Most other animation houses played by Disney’s rules. Don Bluth animated earnest tales about talking animals like The Land Before Time and All Dogs Go to Heaven, before offering his spin on the classic “Disney princess” template with Anastasia. Disney’s acquisition of Fox has put Anastasia on Disney+, meaning the title character (Meg Ryan) is now kinda (but not officially) a Disney princess. Bluth wasn’t necessarily copying his rival, but his work existed in a paradigm defined by Disney.
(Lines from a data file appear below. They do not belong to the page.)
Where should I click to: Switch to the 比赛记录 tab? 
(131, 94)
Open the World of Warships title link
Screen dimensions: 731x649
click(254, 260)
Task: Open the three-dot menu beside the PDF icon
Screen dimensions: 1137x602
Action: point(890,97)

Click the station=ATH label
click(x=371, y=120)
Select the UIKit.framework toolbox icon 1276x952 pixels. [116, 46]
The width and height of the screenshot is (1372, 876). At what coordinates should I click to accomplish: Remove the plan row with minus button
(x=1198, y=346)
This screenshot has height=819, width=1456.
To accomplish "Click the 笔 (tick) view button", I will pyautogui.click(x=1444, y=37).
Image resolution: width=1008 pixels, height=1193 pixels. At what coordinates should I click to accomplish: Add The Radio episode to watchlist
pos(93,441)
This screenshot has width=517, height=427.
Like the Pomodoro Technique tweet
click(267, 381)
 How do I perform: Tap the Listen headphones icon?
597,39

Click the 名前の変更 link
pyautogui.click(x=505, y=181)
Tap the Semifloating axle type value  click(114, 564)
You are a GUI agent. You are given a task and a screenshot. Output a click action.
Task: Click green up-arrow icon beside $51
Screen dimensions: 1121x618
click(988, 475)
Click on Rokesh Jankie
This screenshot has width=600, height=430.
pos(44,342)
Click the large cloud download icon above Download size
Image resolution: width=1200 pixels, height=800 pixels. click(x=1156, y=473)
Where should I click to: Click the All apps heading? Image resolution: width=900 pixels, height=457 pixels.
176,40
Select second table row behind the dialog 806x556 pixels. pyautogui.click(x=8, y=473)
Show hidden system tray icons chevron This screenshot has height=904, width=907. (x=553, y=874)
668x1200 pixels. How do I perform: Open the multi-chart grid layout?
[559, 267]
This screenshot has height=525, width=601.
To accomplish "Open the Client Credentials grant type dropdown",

Towards the end of the decade, other approaches to animation began to break into the American market. Although Nausicaä of the Valley of the Wind had been released in the United States as the mangled Warriors of the Wind, and while My Neighbor Totoro had become a cult hit on VHS, a distribution deal with Disney brought Studio Ghibli films like Princess Mononoke and Spirited Away into the American mainstream just as anime was becoming popular with American audiences.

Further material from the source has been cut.